DATA SUPPLIED start

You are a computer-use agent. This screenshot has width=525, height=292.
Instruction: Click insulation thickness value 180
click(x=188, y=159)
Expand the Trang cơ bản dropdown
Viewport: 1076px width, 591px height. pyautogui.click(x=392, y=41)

DATA SUPPLIED end
DATA SUPPLIED start

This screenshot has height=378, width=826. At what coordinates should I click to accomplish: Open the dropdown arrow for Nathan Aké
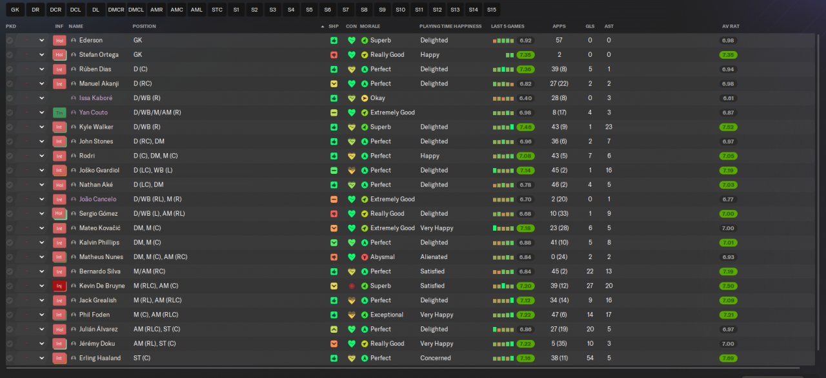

DATA SUPPLIED end

INSTRUCTIONS FOR THE TASK |
Count the lines in the rows above that contain the string "height", treating case as significant. Reply with the number alone.

ANSWER BELOW |
3